Examples of transdisciplinary thinking will suffice here. Like the presently ravaging COVID-19 pandemic, many diseases and disasters display a close nexus between people, place, and time. Geomedicine utilises the spatial intelligence extracted from the environment using technologies such as terrestrial, airborne and satellite-based navigation and mapping to enhance solutions to individual and public health. Epidemiologists and clinicians should benefit from access to the expanding pool of location-based intelligence they need to tap into for a more precise clinical understanding of the links between patients’ health and where they live, work, and play. Where we live determines the air, water, soil, and the communities we interact with routinely. As already written about widely by Bill Davenhall of Esri on the importance of geomedicine as a transdisciplinary field, there exist certain chronic health conditions that are far removed from genotype and lifestyle, leaving environmental factors as the most convincing explanation.
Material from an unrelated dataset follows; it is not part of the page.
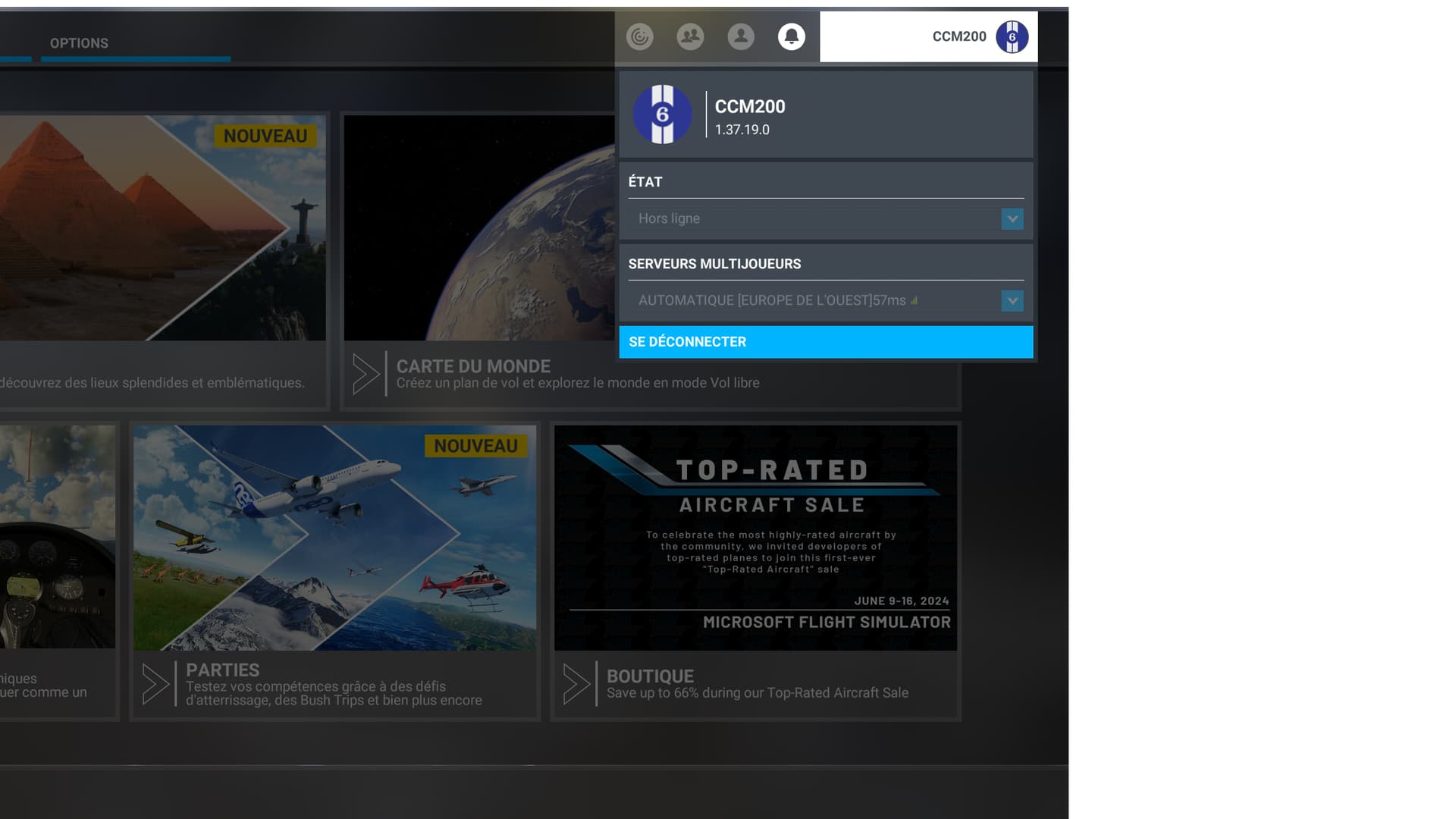Open the État dropdown chevron
The height and width of the screenshot is (819, 1456).
pos(1012,218)
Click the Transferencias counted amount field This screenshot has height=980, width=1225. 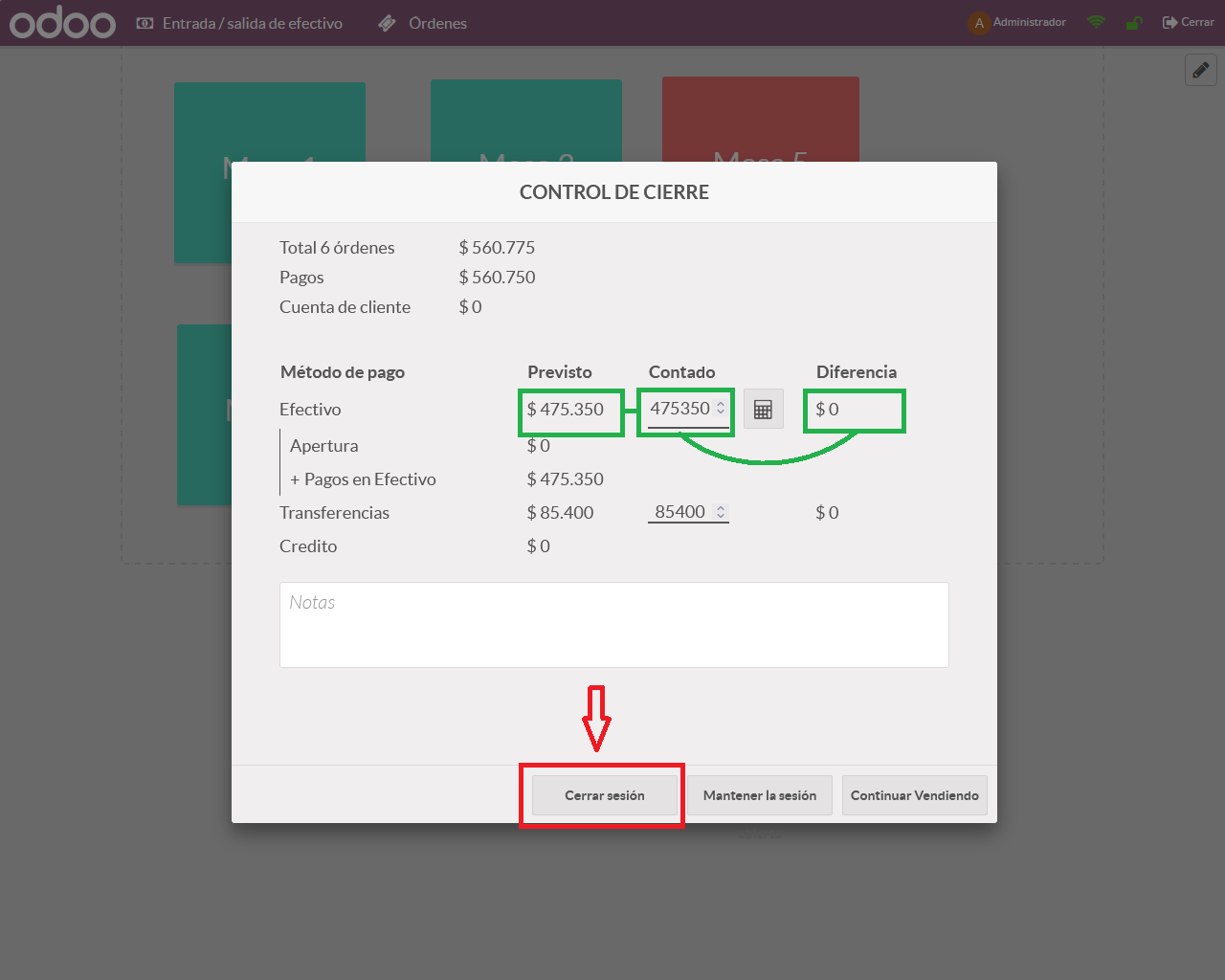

Effective disease and disaster governance, therefore, features strong spatio-temporal dimensions. Modern disaster risk mitigation measures must, consequently, draw actionable intelligence from Geographic Information Systems (GIS) to combat disasters and protect communities against exposure risks. Using modern information technology to map at scale and deliver spatial informatics and intelligence on citizens’ potential exposure risks to disasters in the living environment will improve the quality of strategic interventions to combat the disasters.
Disaster governance is too important an issue to be left out of Africa’s mainstream discussions on post-pandemic policies, programmes, and innovations. COVID-19 only makes this call more compelling. The future of disaster governance on the continent should grow brighter with predictive mapping, supported by the Internet, sensors, big data, automation, robotics, and artificial intelligence (AI). Analysis-ready data from continental Earth Observation services such as Digital Earth Africa (DEA) and cutting-edge space research by space agencies in Africa, such as Kenya Space Agency and its ongoing operational space weather project in collaboration with three Kenyan public universities, are sterling examples of the rich resources that African governments can utilise to improve disaster governance.